I am trying to learn Regex in PHP and stuck in here now. My ques may appear silly but pls do explain.
I went through a link:
Extra backslash needed in PHP regexp pattern
But I just could not understand something:
In the answer he mentions two statements:
2 backslashes are used for unescaping in a string ("\\\\"
-> \\
)
1 backslash is used for unescaping in the regex engine (\\
-> \
)
My ques:
what does the word "unescaping" actually means? what is the purpose of unescaping? Why do we need 4 backslashes to include it in the regex?
The backslash has a special meaning in both regexen and PHP. In both cases it is used as an escape character. For example, if you want to write a literal quote character inside a PHP string literal, this won't work:
$str = ''';
PHP would get "confused" which '
ends the string and which is part of the string. That's where \
comes in:
$str = '\'';
It escapes the special meaning of '
, so instead of terminating the string literal, it is now just a normal character in the string. There are more escape sequences like as well.
This now means that \
is a special character with a special meaning. To escape this conundrum when you want to write a literal \
, you'll have to escape literal backslashes as \\
:
$str = '\\'; // string literal representing one backslash
This works the same in both PHP and regexen.

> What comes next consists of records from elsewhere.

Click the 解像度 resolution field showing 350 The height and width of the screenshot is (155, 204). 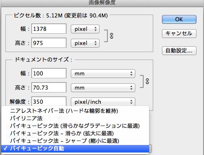49,102
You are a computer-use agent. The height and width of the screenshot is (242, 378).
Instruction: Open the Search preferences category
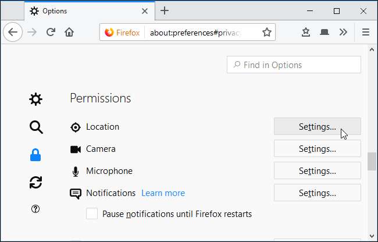click(35, 127)
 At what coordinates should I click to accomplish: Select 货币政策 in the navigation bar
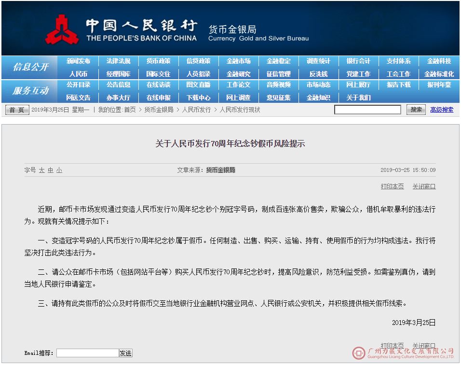click(x=158, y=61)
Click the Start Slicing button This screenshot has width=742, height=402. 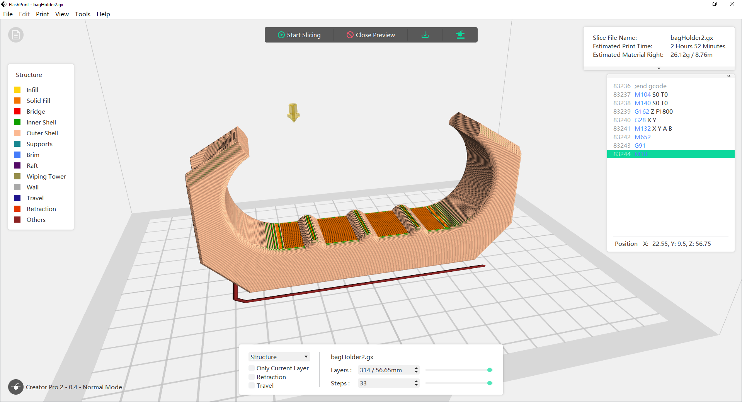(299, 35)
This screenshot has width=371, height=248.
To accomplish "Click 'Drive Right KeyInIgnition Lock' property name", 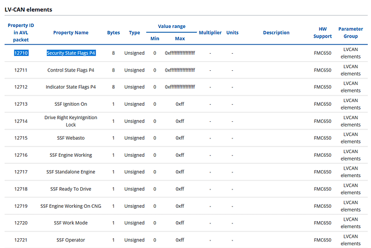I will [71, 121].
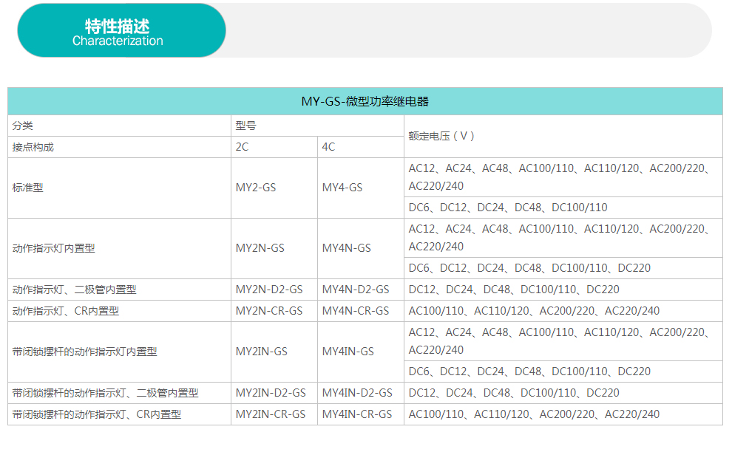Click the MY4N-CR-GS model entry

click(x=355, y=311)
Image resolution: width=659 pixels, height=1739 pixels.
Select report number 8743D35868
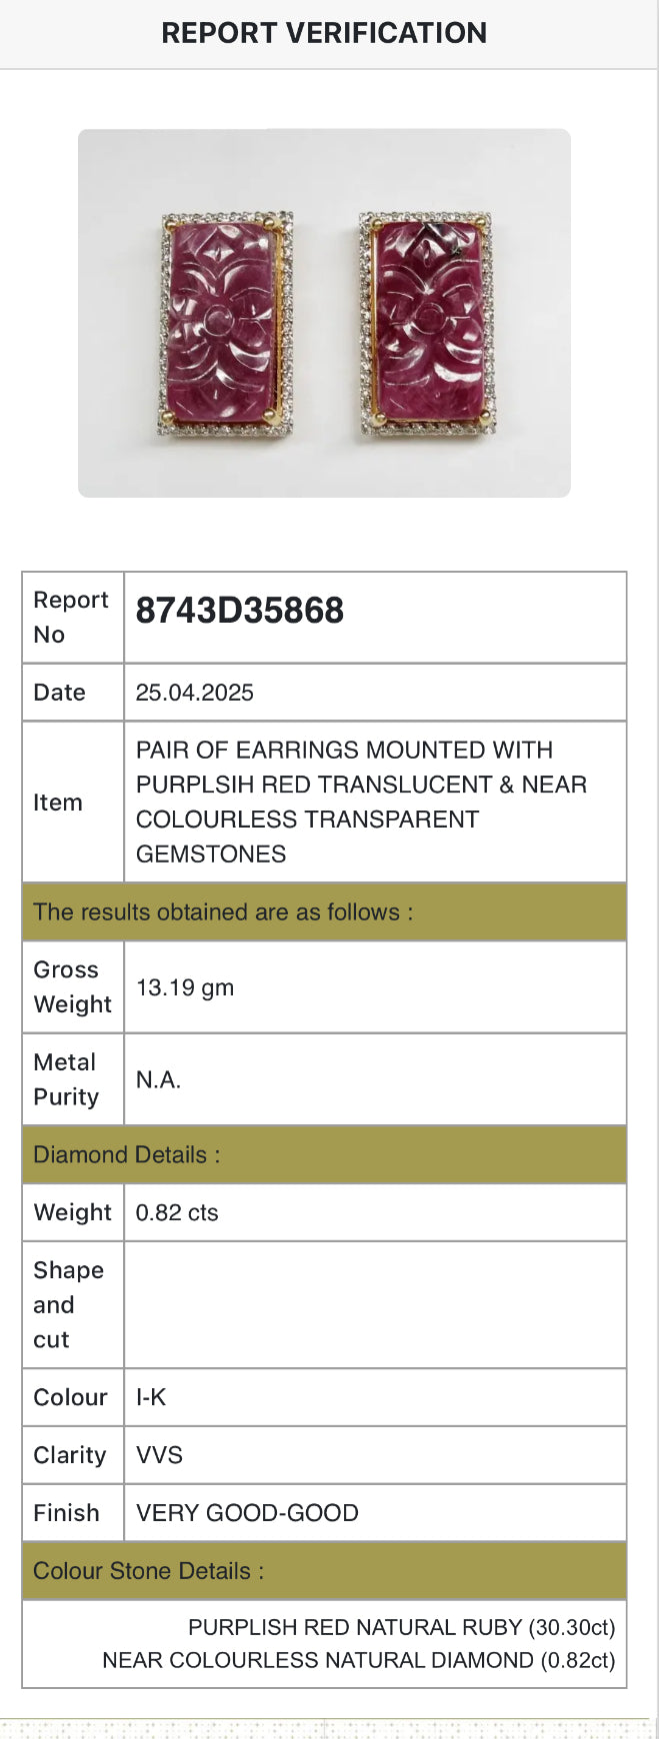tap(240, 611)
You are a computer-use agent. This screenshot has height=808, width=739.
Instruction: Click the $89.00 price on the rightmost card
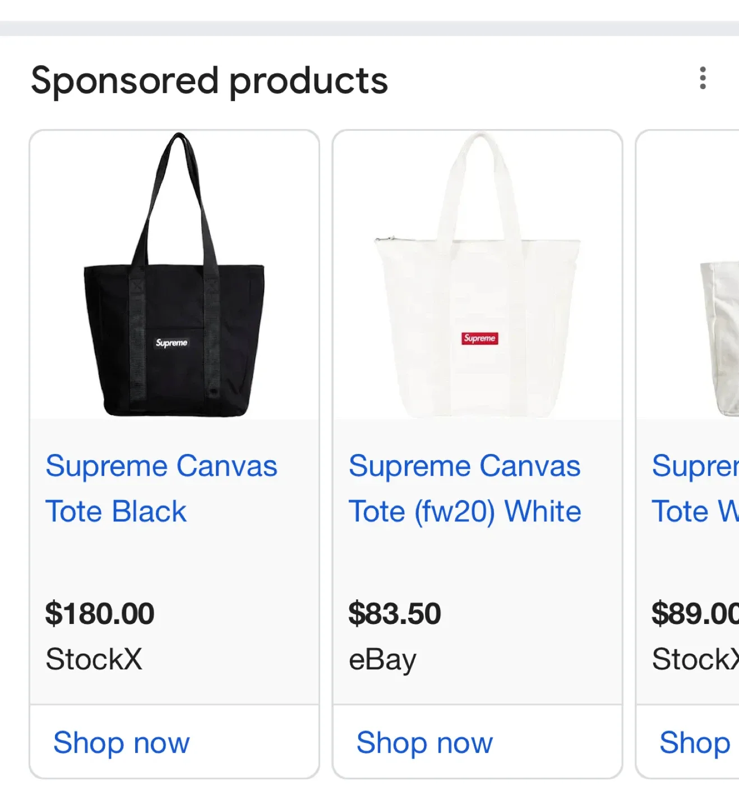[x=693, y=613]
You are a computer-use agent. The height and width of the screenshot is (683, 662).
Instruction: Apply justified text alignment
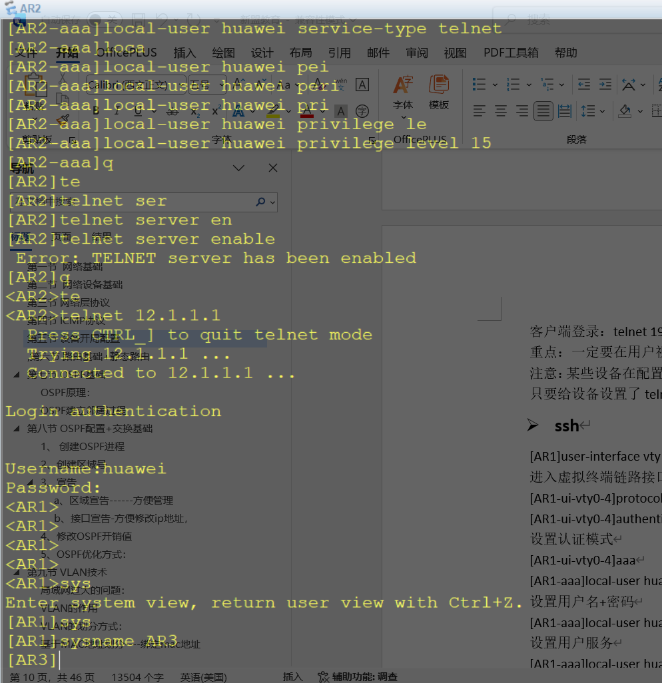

If you want to write a literal backslash in a regex, you have to write /\\/
. Now, since you're writing your regexen as PHP strings, you need to double escape them:
$regex = '/\\\\/';
One pair of \\
is first reduced to one \
by the PHP string escaping mechanism, so the actual regex is /\\/
, which is a regex which means "one backslash".
I think you can use "preg_quote()":
This function escapes special chars, so you can give an input as it is, without escaping by yourself:
<?php
$string = "online 24/7. Only for \o/";
$escaped_string = preg_quote($string, "/"); // 2nd param is optional and used if you want to escape also the delimiter of your regex
echo $escaped_string; // $escaped_string: "online 24\/7. Only for \\o\/"
?>